[Data excerpts]
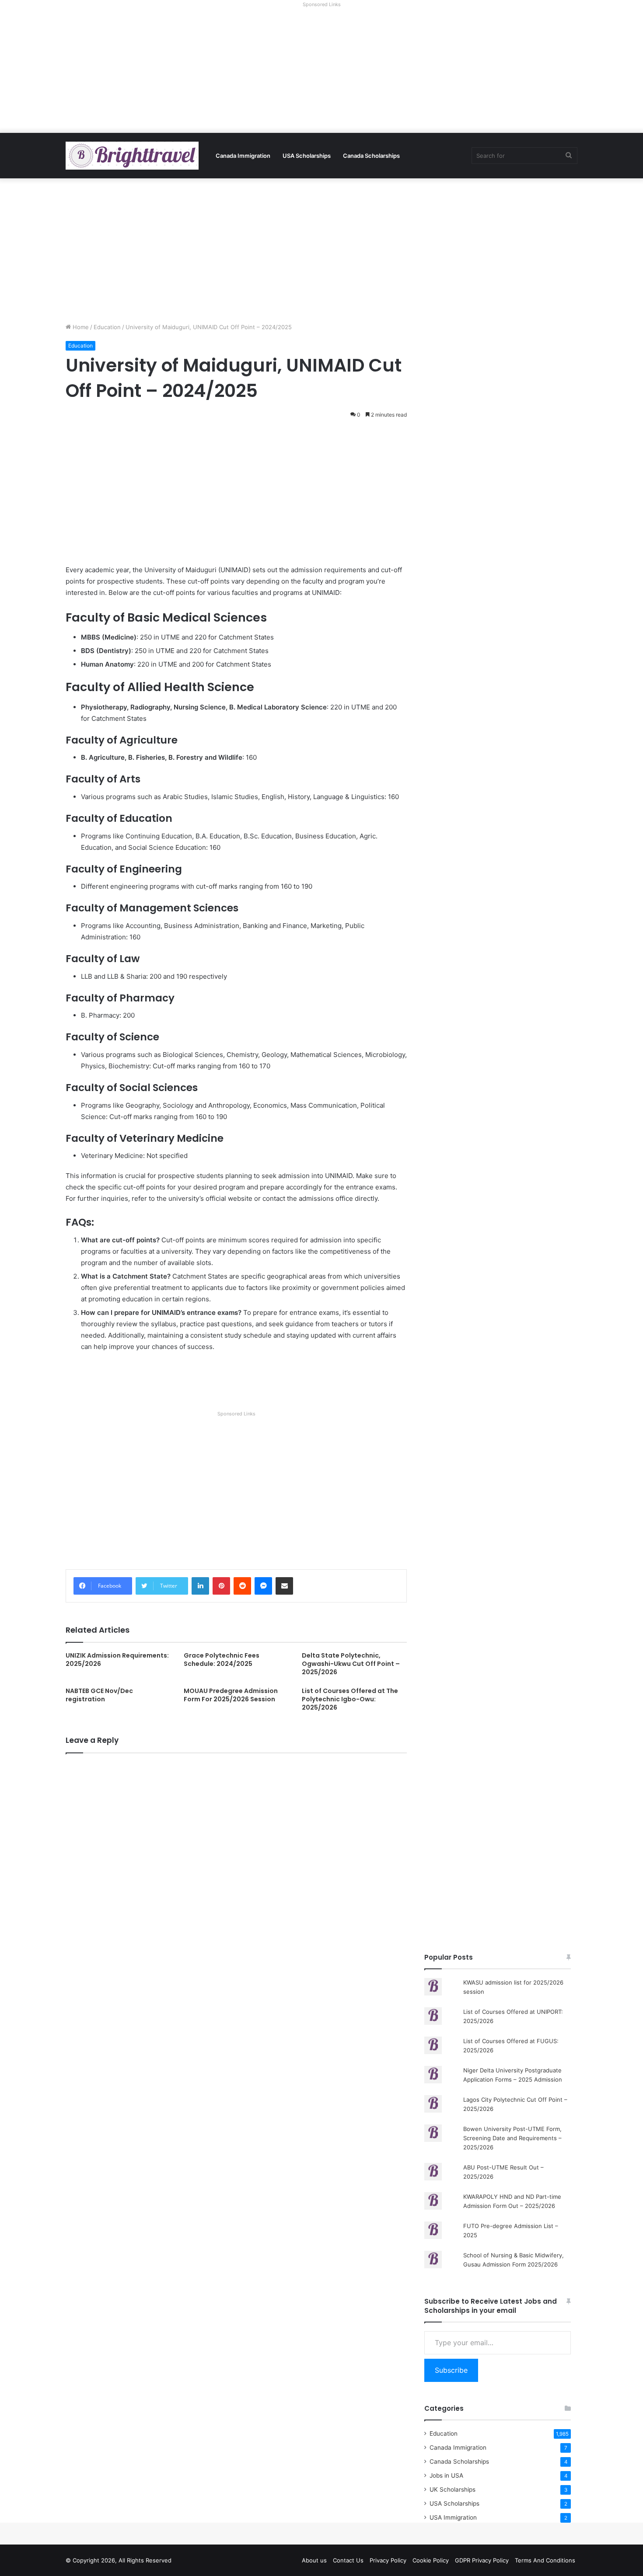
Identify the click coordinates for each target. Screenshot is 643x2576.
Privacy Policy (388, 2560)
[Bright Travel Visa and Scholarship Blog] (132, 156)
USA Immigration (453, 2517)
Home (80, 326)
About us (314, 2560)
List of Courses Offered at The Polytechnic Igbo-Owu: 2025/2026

▶ _Exercise prompt_: The records above are to be copied exactly, without their pictures.

▶ _Result for this task_:
Identify the click coordinates for each target. Screenshot is 643x2576.
Privacy Policy (388, 2560)
[Bright Travel Visa and Scholarship Blog] (132, 156)
USA Immigration (453, 2517)
Home (80, 326)
About us (314, 2560)
List of Courses Offered at The Polytechnic Igbo-Owu: 2025/2026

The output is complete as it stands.